High Availability Cluster with MariaDB Galera

Hi all,

I would like to share with you the following idea and would appreciate the get feedback from you experts.

  • 3 nodes in a cluster connected via MariaDB Galera (multi-master replication)
  • Unfortunately the nodes communicate via public IP - I guess internal IP would make more sense in terms of latency (if the VPS is offering internal IPs)?
  • DNS round robin setup on track.example.com so that every node will have the same load
  • Sharing config files between 3 nodes, dbsessions and tmp clearing
  • If one node fails, the other 2 should handle the requests

Any thoughts on this setup? Do you think this is realiable? During my first tests I saw that the nodes need a bit more RAM due to the replication, but still testing…

Cheers
Michael

Hi,
because of synchronous replication latency can increase if you wrote to all servers simultaneously, additionally they may be row conflicts. You can check your cluster status using tools like GitHub - jayjanssen/myq_gadgets: myq_gadgets is deprecated by myq-tools!
Network latency is also a limiting factor for write throughput, so best if you use internal connections ( some VPS certainly provides internal IP).
To simplify the configuration, you can also use two databases and additional arbitrator.
What you use for DNS configuration?

Thanks @jlubzinski, I should test other vps with internal ips and compare the latency.

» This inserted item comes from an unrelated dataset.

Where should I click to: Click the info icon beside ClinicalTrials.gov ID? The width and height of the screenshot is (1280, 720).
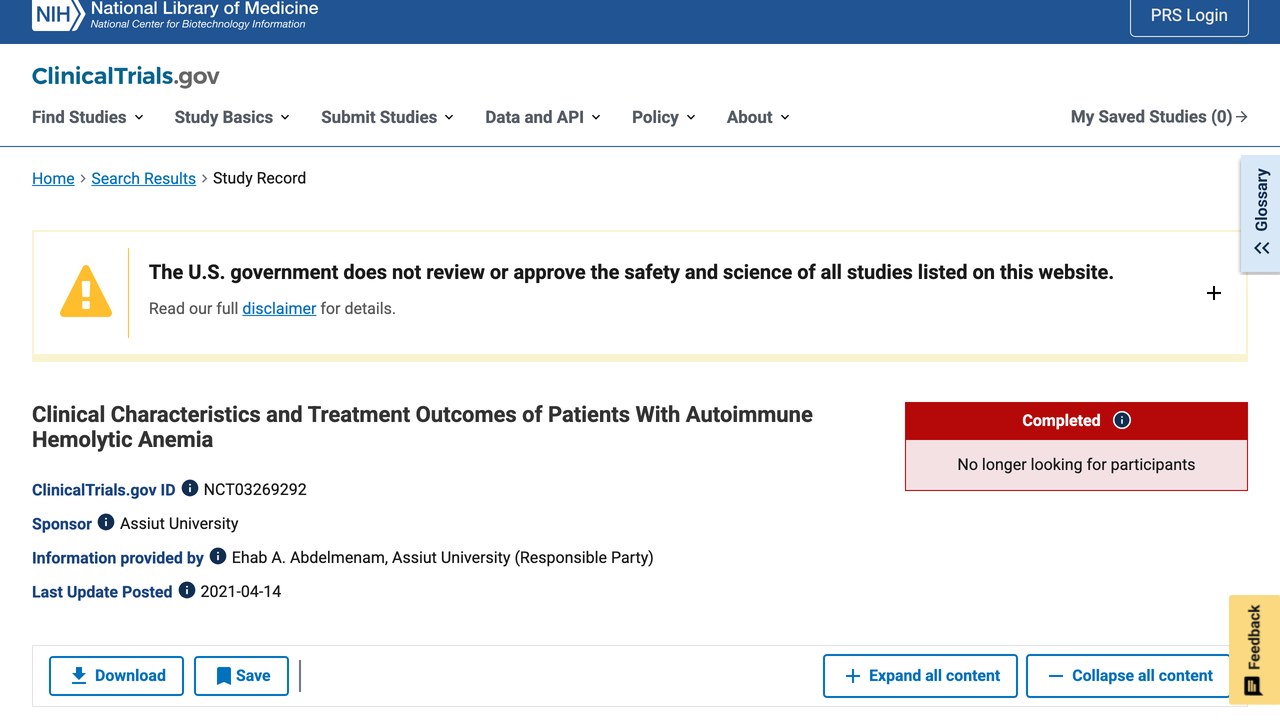tap(189, 489)
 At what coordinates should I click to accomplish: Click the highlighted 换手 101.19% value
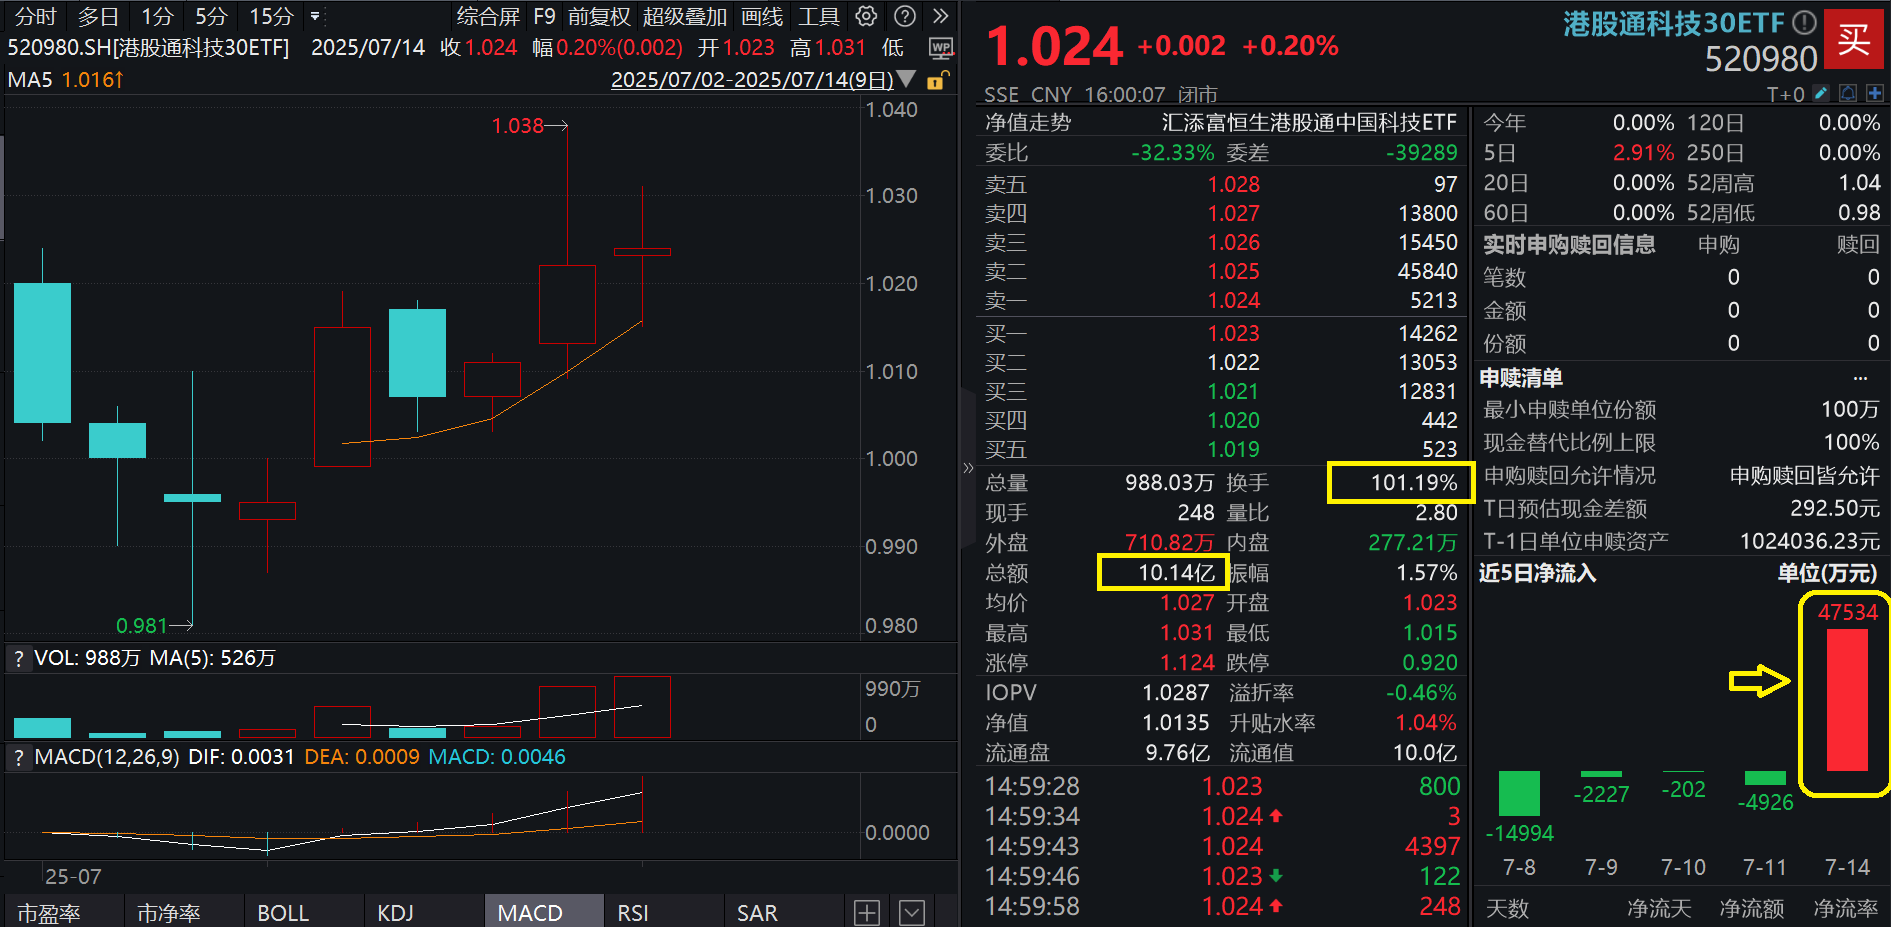pyautogui.click(x=1400, y=482)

Galera guarantees no row conflicts due to live sync replication. But I face the issue that if one node is down, the round robin rotation will still route to this. I configure the DNS via a kind of load balancer from my vps hosting provider.

Or do you think I should set just one server live and collect all the inbound traffic and monitor via heartbeat? If the primary server fails, I could switch to the hot standby server. This would lead to a down time of some seconds and maybe there might be also some data loss… what do you think?

I have read something about queued tracking. Is there any chance to collect inbound traffic to csv files on simple but stable server and push the csv files every 10 minutes to and PHP/sql server to let it aggregate?

Cheers

Sync replication is the reason why conflict may occur (in your example the same data can be updated at the same time on multiple nodes, galera can manage this in most cases, however this still affects the whole transaction).

As laod balancer you can also use glb or haproxy (both with additional stats about connections etc and fast failover).

Queuedtracking plugin give you possibility to handled peaks and even a little downtime (e.g. when master db failover).

I am able and willing to tell you a lot about your ideas because I did exactly the same the last few months. Started as a hobby, to build some Social Rss Feeds, but now it is ‘big business’ and the few servers I was renting are not enough anymore.

So searched and searched and finally found some really awesome solutions. Cheap, very reliable, fast, and no complaining clients. And really, those clients are not even clients, because it is still a hobby of mine and not my work.

You may contact me for sure. One of my sites which is powered by Varnish Cache, HaProxy, MariaDB Galera 10.1 Clusters etc etc Is running on ~800 the most cheapest VPS’s available and it costed a lot of time to find out how everything works but now finally after a few years I am able to sleep normally again. Let me know when you need some ideas.

You may take a look at http://mySocialFeeds.com/ which is not the most beautiful site for sure, but technically, ‘in the background’ it works great. Handling about, and no for sure not a joke, 700+ million Social Rss Feeds. You are welcome and please enjoy your day!

Cutted the text in two. Otherwise you are not able to read it anymore. I am using Piwik to generate statistics / analytics for my Social Rss Feeds. Searched a lot for solutions, most people told me it is not possible what I wanted, but with the great Piwik tools and a lot of time it worked out very well. Not perfect yet, but I am only 41 and so there is still some time to optimize it.